Eluxadoline: a promising therapy that raises many questions

In the United States (US) there are three medications currently approved for the treatment of irritable bowel syndrome (IBS)-D. The most recent additions, rifaximin and eluxadoline, were approved by the US Food and Drug Administration (FDA) on the same day in May, 2015, and were the first therapies approved by the FDA since the approval of alosetron in 2000. Rifaximin, approved for more than a decade for traveler’s diarrhea and since 2010 for the prevention of recurrent hepatic encephalopathy, is well recognized by clinicians and has been used extensively as an off-label treatment for IBS and bloating, as well as for small intestinal bacterial overgrowth.
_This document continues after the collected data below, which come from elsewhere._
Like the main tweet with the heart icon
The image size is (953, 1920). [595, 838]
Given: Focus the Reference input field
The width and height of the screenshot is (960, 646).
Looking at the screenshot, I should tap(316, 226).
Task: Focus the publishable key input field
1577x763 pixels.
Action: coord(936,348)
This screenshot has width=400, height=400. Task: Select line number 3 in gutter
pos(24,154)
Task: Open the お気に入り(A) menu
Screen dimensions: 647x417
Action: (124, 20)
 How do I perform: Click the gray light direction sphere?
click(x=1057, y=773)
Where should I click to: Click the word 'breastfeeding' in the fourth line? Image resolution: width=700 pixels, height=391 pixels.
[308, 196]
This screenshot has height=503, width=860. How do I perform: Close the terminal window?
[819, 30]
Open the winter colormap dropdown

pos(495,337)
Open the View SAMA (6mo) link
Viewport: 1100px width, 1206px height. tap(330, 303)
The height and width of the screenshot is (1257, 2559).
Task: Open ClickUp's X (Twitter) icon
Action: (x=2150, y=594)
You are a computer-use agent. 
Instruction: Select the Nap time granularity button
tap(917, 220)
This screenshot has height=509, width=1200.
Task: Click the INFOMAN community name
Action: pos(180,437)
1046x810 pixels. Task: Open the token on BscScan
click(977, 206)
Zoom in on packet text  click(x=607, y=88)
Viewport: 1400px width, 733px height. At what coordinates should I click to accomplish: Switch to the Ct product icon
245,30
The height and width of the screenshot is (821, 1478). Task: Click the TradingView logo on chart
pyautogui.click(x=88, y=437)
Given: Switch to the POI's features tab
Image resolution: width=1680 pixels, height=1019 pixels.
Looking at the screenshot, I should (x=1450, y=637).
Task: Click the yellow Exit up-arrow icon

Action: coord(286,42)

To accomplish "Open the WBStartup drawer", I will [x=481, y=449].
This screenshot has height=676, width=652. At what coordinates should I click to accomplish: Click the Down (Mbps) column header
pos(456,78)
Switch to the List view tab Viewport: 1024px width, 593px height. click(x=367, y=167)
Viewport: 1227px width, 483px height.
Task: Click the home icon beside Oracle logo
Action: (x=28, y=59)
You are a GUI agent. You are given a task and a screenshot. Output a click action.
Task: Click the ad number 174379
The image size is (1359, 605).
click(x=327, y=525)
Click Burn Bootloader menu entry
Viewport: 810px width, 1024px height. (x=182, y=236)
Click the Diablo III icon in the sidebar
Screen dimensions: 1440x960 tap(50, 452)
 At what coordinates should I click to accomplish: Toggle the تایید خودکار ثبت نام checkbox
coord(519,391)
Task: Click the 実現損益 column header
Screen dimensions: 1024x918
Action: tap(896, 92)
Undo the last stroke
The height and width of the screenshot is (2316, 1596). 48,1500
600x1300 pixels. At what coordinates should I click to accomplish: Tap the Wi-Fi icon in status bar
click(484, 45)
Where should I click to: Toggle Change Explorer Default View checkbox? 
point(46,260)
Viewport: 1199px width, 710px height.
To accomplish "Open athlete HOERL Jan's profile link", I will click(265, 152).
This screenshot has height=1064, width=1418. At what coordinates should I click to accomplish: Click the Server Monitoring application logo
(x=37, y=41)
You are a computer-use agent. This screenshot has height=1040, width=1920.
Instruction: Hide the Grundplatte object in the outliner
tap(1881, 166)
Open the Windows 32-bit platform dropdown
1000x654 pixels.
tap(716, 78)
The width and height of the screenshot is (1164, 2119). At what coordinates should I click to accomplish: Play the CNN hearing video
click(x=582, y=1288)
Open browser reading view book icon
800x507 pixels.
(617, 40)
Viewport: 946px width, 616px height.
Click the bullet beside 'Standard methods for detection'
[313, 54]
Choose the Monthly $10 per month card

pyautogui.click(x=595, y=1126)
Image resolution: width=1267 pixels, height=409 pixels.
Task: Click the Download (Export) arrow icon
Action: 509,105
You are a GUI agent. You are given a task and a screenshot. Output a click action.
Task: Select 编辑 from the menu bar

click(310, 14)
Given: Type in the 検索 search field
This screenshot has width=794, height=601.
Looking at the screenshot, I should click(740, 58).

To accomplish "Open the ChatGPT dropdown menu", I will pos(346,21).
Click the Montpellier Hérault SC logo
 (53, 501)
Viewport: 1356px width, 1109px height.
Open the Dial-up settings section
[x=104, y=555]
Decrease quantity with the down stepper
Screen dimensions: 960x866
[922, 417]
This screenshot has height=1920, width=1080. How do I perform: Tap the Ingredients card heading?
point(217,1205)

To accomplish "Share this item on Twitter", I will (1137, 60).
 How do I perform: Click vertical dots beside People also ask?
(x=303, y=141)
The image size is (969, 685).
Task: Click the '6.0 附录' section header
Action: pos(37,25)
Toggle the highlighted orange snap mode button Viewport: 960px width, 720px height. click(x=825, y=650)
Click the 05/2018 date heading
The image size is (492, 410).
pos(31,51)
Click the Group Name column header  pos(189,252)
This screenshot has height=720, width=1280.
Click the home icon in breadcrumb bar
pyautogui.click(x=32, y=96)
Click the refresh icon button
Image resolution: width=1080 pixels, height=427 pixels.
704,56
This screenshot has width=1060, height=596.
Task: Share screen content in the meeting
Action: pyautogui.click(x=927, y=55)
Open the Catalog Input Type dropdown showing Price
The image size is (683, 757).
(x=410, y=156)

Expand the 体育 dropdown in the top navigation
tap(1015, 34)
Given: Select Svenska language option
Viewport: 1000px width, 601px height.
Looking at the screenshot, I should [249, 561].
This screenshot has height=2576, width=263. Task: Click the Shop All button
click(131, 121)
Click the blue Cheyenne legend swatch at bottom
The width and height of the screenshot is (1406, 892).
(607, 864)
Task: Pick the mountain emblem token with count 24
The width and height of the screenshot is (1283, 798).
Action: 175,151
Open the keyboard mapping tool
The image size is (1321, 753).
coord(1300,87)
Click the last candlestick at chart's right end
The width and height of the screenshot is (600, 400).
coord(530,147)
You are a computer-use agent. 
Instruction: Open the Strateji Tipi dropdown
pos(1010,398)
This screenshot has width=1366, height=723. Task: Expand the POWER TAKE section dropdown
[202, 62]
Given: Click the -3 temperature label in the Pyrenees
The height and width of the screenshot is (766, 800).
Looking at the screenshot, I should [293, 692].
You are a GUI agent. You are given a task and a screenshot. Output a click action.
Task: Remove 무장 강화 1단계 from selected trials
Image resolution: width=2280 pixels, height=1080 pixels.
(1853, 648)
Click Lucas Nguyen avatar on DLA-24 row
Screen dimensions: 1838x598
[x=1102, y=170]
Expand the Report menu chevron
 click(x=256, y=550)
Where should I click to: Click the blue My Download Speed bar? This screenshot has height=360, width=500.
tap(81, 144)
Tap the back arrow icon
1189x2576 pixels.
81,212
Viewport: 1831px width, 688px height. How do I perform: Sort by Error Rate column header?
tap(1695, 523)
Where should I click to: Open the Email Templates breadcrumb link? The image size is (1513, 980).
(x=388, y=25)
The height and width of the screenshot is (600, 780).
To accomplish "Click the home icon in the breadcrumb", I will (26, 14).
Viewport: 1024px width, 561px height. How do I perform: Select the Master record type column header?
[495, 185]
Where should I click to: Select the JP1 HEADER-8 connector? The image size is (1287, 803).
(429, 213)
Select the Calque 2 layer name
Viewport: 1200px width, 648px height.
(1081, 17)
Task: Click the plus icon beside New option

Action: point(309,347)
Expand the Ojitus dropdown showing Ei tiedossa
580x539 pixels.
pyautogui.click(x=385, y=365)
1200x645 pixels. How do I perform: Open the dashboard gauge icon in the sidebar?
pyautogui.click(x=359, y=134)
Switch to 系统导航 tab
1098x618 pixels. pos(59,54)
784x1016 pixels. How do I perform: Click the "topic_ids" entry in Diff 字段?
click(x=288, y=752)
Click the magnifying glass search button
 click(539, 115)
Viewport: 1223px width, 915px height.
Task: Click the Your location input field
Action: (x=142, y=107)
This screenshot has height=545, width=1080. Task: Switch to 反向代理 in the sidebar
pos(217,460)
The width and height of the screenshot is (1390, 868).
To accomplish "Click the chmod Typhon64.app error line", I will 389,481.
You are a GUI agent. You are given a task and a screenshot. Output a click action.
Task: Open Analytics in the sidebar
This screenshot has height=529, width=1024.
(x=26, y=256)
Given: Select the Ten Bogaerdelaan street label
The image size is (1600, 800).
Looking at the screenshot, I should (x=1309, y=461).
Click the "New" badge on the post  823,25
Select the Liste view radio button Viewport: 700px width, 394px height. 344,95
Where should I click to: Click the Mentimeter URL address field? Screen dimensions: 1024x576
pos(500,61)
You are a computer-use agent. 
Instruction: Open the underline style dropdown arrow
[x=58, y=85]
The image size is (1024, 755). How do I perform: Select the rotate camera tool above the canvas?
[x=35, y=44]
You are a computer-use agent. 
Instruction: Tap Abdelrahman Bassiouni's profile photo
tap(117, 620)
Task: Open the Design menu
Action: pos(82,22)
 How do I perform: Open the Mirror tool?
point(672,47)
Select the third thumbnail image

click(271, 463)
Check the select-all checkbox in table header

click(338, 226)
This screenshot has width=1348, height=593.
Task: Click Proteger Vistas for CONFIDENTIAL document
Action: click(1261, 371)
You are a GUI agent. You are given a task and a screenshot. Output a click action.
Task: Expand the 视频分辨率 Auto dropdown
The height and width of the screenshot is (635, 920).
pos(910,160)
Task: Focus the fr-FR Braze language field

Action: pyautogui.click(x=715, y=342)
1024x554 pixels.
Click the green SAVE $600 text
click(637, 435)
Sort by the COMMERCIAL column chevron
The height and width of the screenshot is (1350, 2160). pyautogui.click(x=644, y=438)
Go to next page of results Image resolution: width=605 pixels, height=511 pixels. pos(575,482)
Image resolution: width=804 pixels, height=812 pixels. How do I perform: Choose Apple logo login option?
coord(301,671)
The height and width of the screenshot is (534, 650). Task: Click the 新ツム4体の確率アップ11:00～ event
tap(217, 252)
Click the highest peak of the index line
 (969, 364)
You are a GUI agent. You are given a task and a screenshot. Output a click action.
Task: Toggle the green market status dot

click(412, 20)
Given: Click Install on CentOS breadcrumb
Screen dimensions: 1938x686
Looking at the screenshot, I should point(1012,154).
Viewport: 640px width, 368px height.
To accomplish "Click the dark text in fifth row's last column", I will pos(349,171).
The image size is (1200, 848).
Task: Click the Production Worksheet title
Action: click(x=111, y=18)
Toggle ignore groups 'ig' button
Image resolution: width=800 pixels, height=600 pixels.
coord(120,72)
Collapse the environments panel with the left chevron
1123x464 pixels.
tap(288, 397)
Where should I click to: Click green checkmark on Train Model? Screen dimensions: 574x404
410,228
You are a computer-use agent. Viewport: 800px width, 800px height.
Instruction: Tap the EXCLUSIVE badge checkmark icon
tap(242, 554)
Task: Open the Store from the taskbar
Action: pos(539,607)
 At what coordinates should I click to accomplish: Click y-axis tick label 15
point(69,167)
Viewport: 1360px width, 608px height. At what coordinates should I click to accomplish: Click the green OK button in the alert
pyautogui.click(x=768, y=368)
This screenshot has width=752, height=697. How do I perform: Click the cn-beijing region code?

Eluxadoline, however, represents a unique addition to the IBS-D therapeutic milieu and clinicians are just gaining experience with it since it became available in January of 2016. Eluxadoline is an orally administered, minimally absorbed mixed opioid receptor modulator, acting as a mu (µOR) and kappa opioid receptor agonist and delta opioid receptor (δOR) antagonist (1). It is thought that the µOR agonist component of eluxadoline reduces propulsive gastrointestinal motility and chloride secretion while the δOR antagonist component reduces both abdominal pain and opposes µOR activation, tending to ‘normalize’ bowel function rather than constipate (2). The significance of the kappa OR agonism of eluxadoline remains unknown.